Keep adding the burnt umber and mars black layers until you get the tone you want.  

When you are done painting the skin tones and baking it, add your details, creasing, blushing and more before doing the varnish.

Don't forget to seal your work when you are done with a varnish of your choice.  I am still trying to figure out the best way to do that as most varnishes leave crusties, however a fine artist recommended just using the genesis heat set satin varnish or dewy baby skin paint and another fine artist recommended just using genesis heat set thinning medium.  Some mix varnish with thinning medium and colors into the mix.  It's really up to you and what you prefer.

I tested both methods and the thinning medium came out pretty good.  I just am not sure if this is enough to protect the reborn baby doll from rubbing, washing and normal use damage.  More to come on that later.

Make sure you finish baking the skin tones and details before varnishing and re-bake.  Some artists recommend re-baking several times at the end.  Do not add eyes, eyelashes, hair or magnets before these steps are done.  Baking ruins most things.  Goodness knows I have ruined acrylic eyes, eyelashes and mohair in the oven during my first doll or two.  But if you have to bake after doing hair make sure to put a damp wash cloth over the hair before doing it and do babysit your doll while baking.  

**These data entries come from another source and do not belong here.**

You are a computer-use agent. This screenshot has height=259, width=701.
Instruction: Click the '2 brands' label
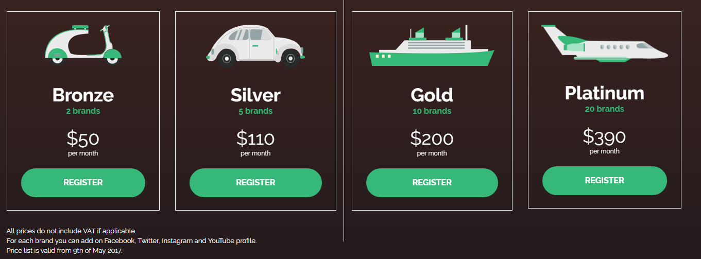pyautogui.click(x=83, y=111)
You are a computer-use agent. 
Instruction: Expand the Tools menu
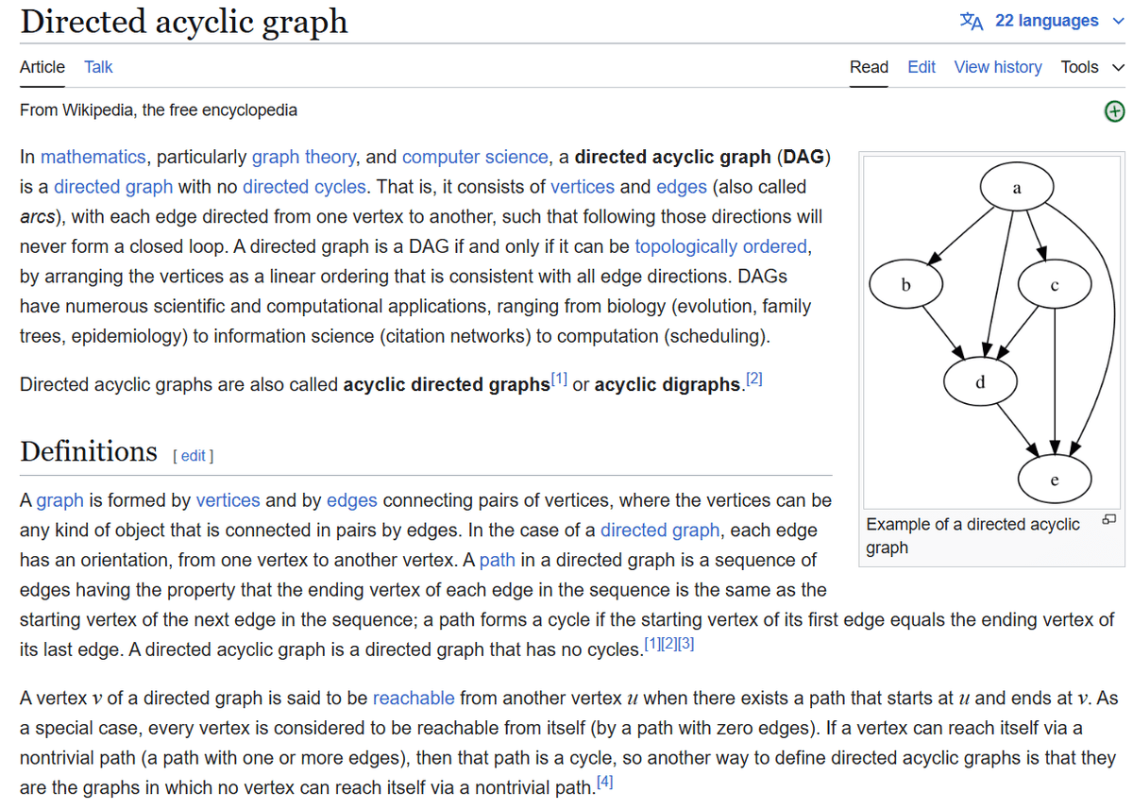pyautogui.click(x=1092, y=67)
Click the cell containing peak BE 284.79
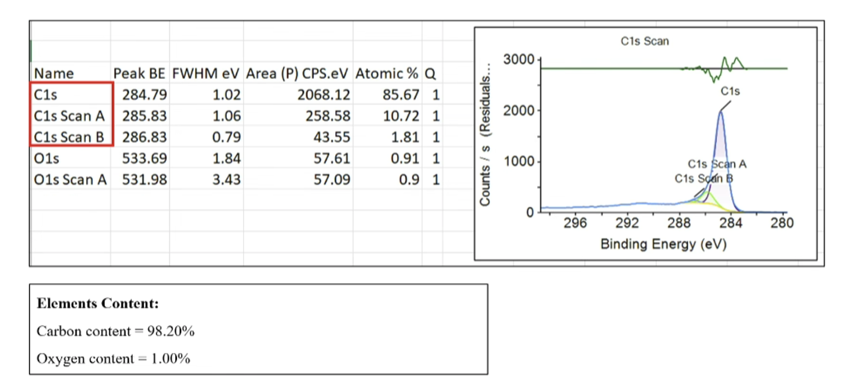856x390 pixels. 144,95
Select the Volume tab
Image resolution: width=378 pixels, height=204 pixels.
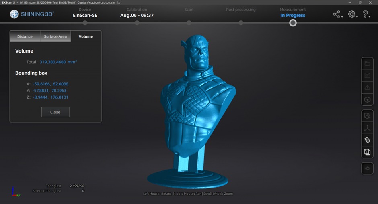(x=86, y=36)
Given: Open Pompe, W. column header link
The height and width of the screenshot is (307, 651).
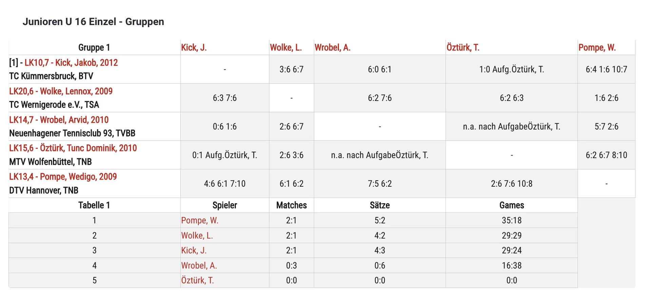Looking at the screenshot, I should pos(597,47).
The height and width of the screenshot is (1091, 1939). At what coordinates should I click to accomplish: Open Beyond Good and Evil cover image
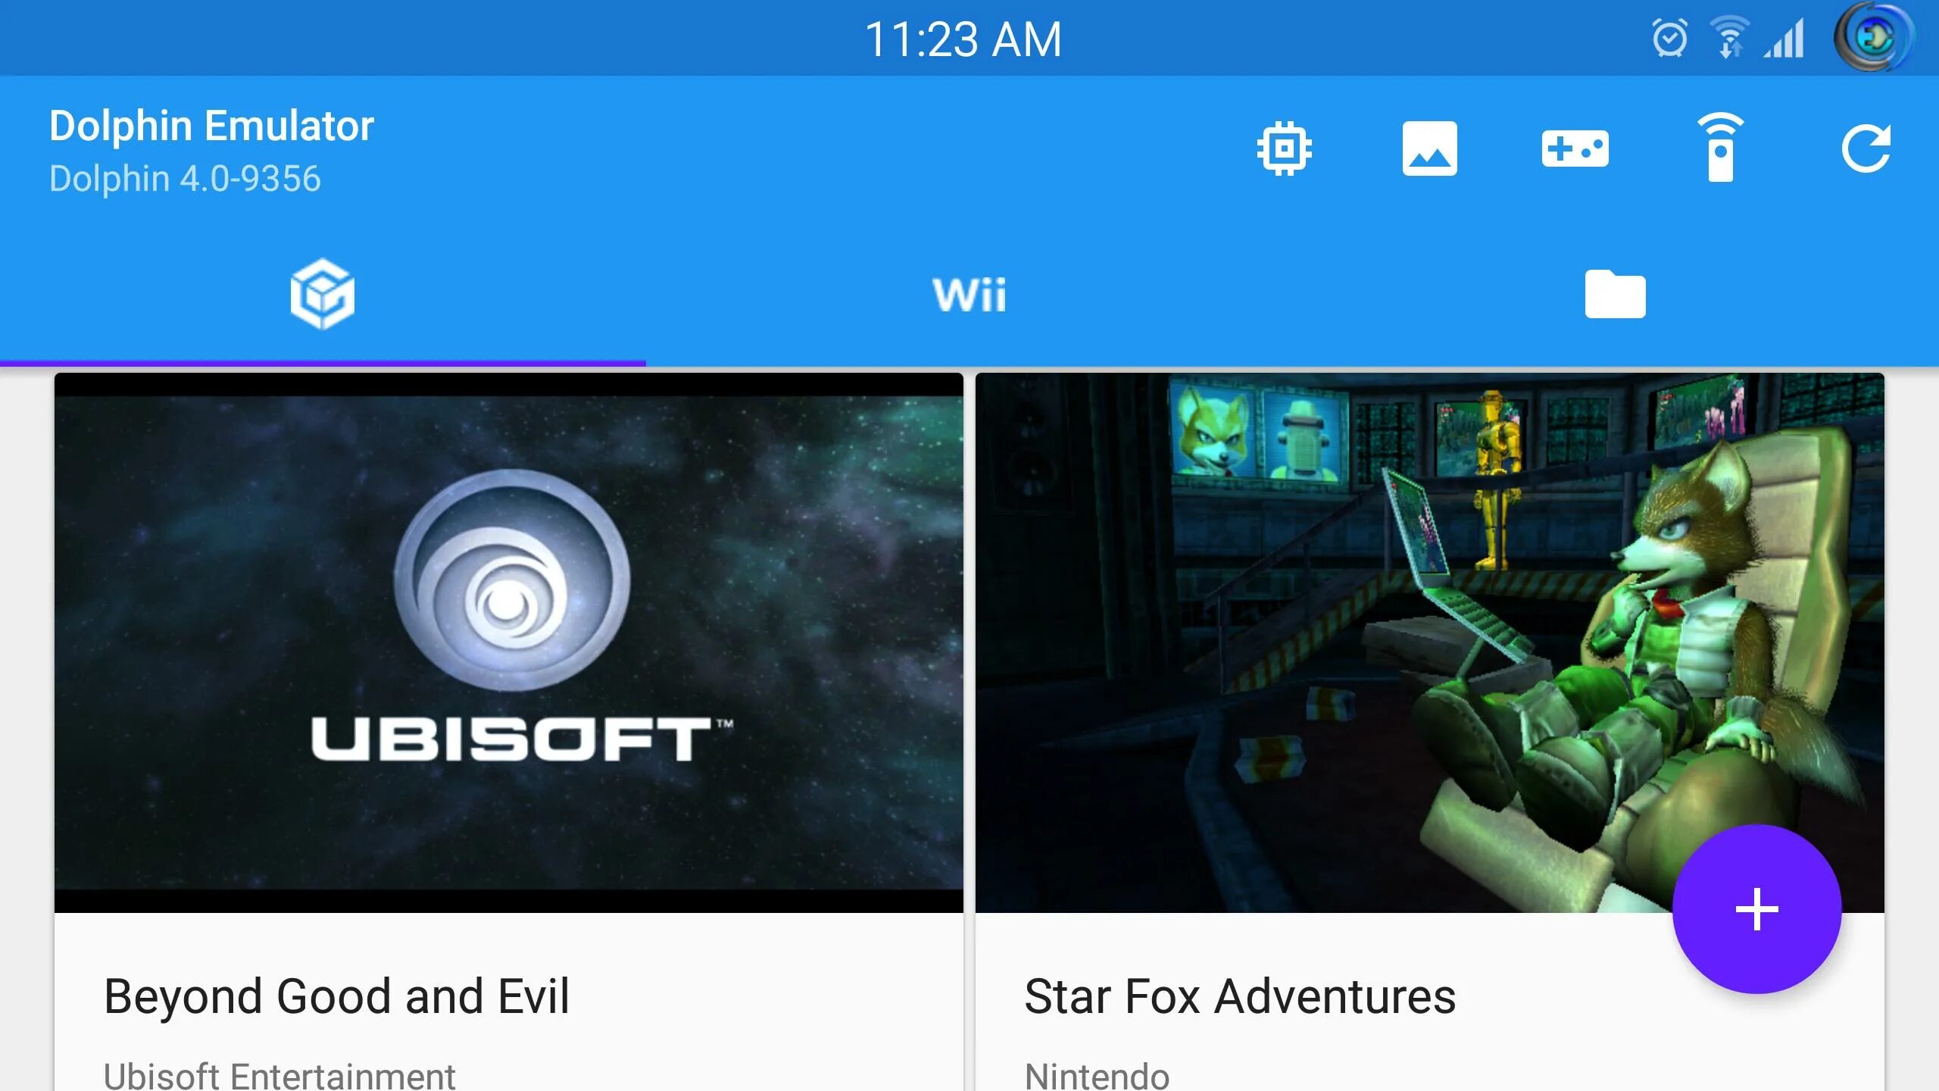[509, 642]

Be very careful with heat guns too.  I certainly ruined eyelashes with one while trying to just heat lips up and not use the oven.  I have learned not to do any of those steps before the last baking.  Also if you have painted hair, make sure to do that before eyes, eyelashes, rooted hair, rooted lashes or magnets.  Bake the painted hair layer.  Seal the hair layer with varnish and re-bake.

If you are going to put resin on eyes, lips and nails do it after your final bake.  Do not bake after putting resin on.  It might over heat the resin and crack or melt the resin.

Make sure your oven is in a well vented room or outside on the porch or in the garage where plenty of air is and where the vinyl fumes won't affect you or others around you.  I use mine in the bathroom with the fan on and the window open.  But only when I know I won't have kids or toddlers running around it.  I also make sure to unplug and move it to a safe spot when not using my oven. 

Well I hope you enjoyed my technique and I hope it helps you do your own ethnic reborn dolls in a more realistic way as it has helped me.